WHAT THE EXERCISE ASKS –
Through the end of the data below, output every line exactly, beginning with the line that contains "The image size is (1024, 742).".

DATA SECTION –

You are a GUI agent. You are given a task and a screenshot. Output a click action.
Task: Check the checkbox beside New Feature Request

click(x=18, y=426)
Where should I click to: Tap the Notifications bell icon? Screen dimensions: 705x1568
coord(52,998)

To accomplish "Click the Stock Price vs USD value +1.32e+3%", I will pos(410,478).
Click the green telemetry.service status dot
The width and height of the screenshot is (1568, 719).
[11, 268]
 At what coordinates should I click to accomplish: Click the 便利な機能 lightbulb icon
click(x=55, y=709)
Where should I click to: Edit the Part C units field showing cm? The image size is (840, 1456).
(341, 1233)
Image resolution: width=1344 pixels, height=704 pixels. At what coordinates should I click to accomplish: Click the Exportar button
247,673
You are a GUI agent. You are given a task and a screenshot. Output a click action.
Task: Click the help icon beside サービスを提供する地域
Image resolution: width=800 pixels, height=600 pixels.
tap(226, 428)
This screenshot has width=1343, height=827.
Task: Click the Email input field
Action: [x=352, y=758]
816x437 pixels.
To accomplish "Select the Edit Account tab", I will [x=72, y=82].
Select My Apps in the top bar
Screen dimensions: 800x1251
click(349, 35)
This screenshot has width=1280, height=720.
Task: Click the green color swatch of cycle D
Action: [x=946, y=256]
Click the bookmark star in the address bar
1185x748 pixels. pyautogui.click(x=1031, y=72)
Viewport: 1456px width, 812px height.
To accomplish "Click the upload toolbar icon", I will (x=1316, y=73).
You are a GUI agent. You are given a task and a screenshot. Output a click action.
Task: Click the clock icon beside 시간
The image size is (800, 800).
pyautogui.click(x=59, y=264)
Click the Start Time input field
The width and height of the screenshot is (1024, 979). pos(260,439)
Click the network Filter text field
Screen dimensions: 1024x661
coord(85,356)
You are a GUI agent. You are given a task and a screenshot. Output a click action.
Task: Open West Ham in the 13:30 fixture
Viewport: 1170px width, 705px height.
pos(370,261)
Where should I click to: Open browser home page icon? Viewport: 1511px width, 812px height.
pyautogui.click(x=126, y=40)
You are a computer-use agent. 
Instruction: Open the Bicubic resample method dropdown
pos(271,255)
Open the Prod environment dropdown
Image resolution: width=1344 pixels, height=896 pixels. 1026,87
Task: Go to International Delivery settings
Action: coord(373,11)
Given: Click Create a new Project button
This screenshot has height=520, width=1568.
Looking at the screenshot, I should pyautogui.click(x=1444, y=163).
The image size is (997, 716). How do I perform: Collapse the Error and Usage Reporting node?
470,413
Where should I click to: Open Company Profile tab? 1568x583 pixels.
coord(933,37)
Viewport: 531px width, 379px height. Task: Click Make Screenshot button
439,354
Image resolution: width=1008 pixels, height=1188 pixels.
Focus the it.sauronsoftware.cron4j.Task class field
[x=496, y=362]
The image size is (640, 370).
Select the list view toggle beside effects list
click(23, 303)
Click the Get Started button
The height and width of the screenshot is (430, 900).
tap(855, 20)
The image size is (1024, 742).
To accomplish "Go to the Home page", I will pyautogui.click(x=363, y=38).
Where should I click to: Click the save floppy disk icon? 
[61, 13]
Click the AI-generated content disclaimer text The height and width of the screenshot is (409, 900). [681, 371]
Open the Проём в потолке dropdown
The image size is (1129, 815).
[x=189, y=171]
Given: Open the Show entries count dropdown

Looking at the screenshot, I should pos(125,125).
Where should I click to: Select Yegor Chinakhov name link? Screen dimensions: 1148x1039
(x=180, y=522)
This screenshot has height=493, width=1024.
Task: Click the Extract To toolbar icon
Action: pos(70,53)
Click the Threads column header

RESPONSE BOX –
The image size is (1024, 742).
To accomplish "Go to the Home page", I will pyautogui.click(x=363, y=38).
Where should I click to: Click the save floppy disk icon? 
[61, 13]
Click the AI-generated content disclaimer text The height and width of the screenshot is (409, 900). [681, 371]
Open the Проём в потолке dropdown
The image size is (1129, 815).
[x=189, y=171]
Given: Open the Show entries count dropdown

Looking at the screenshot, I should pos(125,125).
Where should I click to: Select Yegor Chinakhov name link? Screen dimensions: 1148x1039
(x=180, y=522)
This screenshot has height=493, width=1024.
Task: Click the Extract To toolbar icon
Action: pos(70,53)
Click the Threads column header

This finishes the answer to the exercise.